One limitation of this analysis is that AW3D is generated from data collected between January 2006 and April 2011 – the time period when ALOS was in operation. Therefore, the results of this analysis do not include land cover information after April 2011. Also, the application of the analysis is limited to locations where the wastewater flow is based on open sewer systems and gravity. Extensive use of other sanitation systems (e.g. pit latrines or piped sewage systems using pumps) is likely to skew the results as well. Other factors, such as presence of industrial waste, high temperatures and sunlight must also be taken into consideration. Therefore, it is important to validate the results through field visits so that potential sites can be assessed for sample collection suitability.
Closing this discussion, the inherent level of uncertainty in the results of the analysis must be admitted: interpolation between data points in the elevation data may result in error, and the 25-m smoothing filter used to obtain the DTM from the DSM may not be appropriate in all situations. Another possible limitation of using the AW3D dataset DSM is that this type of analysis cannot be applied in all parts of the world at all times, for example areas commonly covered by extensive clouds would preclude this approach. In addition, inclusion of Monte Carlo simulation to obtain confidence intervals would provide a measure of the robustness of the analysis results.
Finally, this project suggests that other diseases that can be monitored through environmental surveillance, as well as programmes involved in wastewater management are also likely to benefit from similar analyses.

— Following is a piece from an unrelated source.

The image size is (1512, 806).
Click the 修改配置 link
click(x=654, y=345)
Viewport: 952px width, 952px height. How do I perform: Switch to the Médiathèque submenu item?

The estimation of catchment areas and population covered by environmental surveillance based on newly developed 5-m mesh global DSMs and population data is a useful tool for the validation and optimisation of existing sites and prioritisation of the selection of new sites. This analysis allows the GPEI to identify the areas that are potentially the source of virus excretion (catchment area), in case of a positive sample, as well as to optimise the placement of new sites to cover high-risk areas and populations.